##### Material supplied

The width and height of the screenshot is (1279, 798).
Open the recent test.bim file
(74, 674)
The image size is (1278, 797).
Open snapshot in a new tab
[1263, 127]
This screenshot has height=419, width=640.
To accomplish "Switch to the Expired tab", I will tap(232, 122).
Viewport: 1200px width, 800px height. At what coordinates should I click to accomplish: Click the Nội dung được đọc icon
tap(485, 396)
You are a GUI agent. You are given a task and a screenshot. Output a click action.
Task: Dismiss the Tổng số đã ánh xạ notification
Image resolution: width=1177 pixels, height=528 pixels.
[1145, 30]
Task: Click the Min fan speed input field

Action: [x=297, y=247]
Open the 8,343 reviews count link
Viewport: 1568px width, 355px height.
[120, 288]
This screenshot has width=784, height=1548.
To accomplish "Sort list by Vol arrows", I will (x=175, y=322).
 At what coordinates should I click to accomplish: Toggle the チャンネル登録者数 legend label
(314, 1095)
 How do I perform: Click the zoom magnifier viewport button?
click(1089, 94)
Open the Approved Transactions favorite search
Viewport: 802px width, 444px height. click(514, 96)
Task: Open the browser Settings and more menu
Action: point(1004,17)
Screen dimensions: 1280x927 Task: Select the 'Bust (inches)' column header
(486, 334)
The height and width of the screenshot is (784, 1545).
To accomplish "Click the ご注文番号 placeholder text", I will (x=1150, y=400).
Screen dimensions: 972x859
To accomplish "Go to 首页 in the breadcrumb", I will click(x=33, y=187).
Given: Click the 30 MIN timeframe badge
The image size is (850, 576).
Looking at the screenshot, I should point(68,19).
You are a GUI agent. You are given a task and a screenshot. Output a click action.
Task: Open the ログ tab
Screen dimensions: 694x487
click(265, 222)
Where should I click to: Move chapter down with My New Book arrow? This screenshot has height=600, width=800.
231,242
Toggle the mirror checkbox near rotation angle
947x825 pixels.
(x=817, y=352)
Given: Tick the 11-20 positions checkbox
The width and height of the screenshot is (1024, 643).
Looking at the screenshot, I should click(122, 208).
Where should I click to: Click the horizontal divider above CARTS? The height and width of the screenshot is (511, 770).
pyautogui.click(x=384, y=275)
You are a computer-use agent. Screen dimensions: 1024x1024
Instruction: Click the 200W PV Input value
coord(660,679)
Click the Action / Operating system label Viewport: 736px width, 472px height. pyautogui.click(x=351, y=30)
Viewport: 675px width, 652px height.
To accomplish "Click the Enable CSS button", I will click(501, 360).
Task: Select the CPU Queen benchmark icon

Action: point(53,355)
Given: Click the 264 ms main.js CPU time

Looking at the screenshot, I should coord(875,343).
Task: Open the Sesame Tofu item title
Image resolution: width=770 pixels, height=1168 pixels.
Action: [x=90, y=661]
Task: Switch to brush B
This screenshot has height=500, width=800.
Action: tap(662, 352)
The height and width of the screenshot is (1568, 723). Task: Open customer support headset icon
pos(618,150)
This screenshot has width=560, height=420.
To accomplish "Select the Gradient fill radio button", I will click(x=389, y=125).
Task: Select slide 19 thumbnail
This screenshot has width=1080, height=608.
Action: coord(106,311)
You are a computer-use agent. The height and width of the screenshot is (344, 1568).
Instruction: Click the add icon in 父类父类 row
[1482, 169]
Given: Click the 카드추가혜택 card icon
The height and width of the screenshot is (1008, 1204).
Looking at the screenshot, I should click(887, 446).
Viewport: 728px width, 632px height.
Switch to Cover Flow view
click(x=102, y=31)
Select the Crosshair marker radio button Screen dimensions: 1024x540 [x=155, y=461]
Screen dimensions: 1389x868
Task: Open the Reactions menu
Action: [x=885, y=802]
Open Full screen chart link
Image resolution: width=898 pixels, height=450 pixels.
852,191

##########

_Task directions_
Output the entire listing above, character for character.

_Solution to this problem_
The width and height of the screenshot is (1279, 798).
Open the recent test.bim file
(74, 674)
The image size is (1278, 797).
Open snapshot in a new tab
[1263, 127]
This screenshot has height=419, width=640.
To accomplish "Switch to the Expired tab", I will tap(232, 122).
Viewport: 1200px width, 800px height. At what coordinates should I click to accomplish: Click the Nội dung được đọc icon
tap(485, 396)
You are a GUI agent. You are given a task and a screenshot. Output a click action.
Task: Dismiss the Tổng số đã ánh xạ notification
Image resolution: width=1177 pixels, height=528 pixels.
[1145, 30]
Task: Click the Min fan speed input field

Action: [x=297, y=247]
Open the 8,343 reviews count link
Viewport: 1568px width, 355px height.
[120, 288]
This screenshot has width=784, height=1548.
To accomplish "Sort list by Vol arrows", I will (x=175, y=322).
 At what coordinates should I click to accomplish: Toggle the チャンネル登録者数 legend label
(314, 1095)
 How do I perform: Click the zoom magnifier viewport button?
click(1089, 94)
Open the Approved Transactions favorite search
Viewport: 802px width, 444px height. click(514, 96)
Task: Open the browser Settings and more menu
Action: point(1004,17)
Screen dimensions: 1280x927 Task: Select the 'Bust (inches)' column header
(486, 334)
The height and width of the screenshot is (784, 1545).
To accomplish "Click the ご注文番号 placeholder text", I will (x=1150, y=400).
Screen dimensions: 972x859
To accomplish "Go to 首页 in the breadcrumb", I will click(x=33, y=187).
Given: Click the 30 MIN timeframe badge
The image size is (850, 576).
Looking at the screenshot, I should point(68,19).
You are a GUI agent. You are given a task and a screenshot. Output a click action.
Task: Open the ログ tab
Screen dimensions: 694x487
click(265, 222)
Where should I click to: Move chapter down with My New Book arrow? This screenshot has height=600, width=800.
231,242
Toggle the mirror checkbox near rotation angle
947x825 pixels.
(x=817, y=352)
Given: Tick the 11-20 positions checkbox
The width and height of the screenshot is (1024, 643).
Looking at the screenshot, I should click(122, 208).
Where should I click to: Click the horizontal divider above CARTS? The height and width of the screenshot is (511, 770).
pyautogui.click(x=384, y=275)
You are a computer-use agent. Screen dimensions: 1024x1024
Instruction: Click the 200W PV Input value
coord(660,679)
Click the Action / Operating system label Viewport: 736px width, 472px height. pyautogui.click(x=351, y=30)
Viewport: 675px width, 652px height.
To accomplish "Click the Enable CSS button", I will click(501, 360).
Task: Select the CPU Queen benchmark icon

Action: point(53,355)
Given: Click the 264 ms main.js CPU time

Looking at the screenshot, I should coord(875,343).
Task: Open the Sesame Tofu item title
Image resolution: width=770 pixels, height=1168 pixels.
Action: [x=90, y=661]
Task: Switch to brush B
This screenshot has height=500, width=800.
Action: tap(662, 352)
The height and width of the screenshot is (1568, 723). Task: Open customer support headset icon
pos(618,150)
This screenshot has width=560, height=420.
To accomplish "Select the Gradient fill radio button", I will click(x=389, y=125).
Task: Select slide 19 thumbnail
This screenshot has width=1080, height=608.
Action: coord(106,311)
You are a computer-use agent. The height and width of the screenshot is (344, 1568).
Instruction: Click the add icon in 父类父类 row
[1482, 169]
Given: Click the 카드추가혜택 card icon
The height and width of the screenshot is (1008, 1204).
Looking at the screenshot, I should click(887, 446).
Viewport: 728px width, 632px height.
Switch to Cover Flow view
click(x=102, y=31)
Select the Crosshair marker radio button Screen dimensions: 1024x540 [x=155, y=461]
Screen dimensions: 1389x868
Task: Open the Reactions menu
Action: [x=885, y=802]
Open Full screen chart link
Image resolution: width=898 pixels, height=450 pixels.
852,191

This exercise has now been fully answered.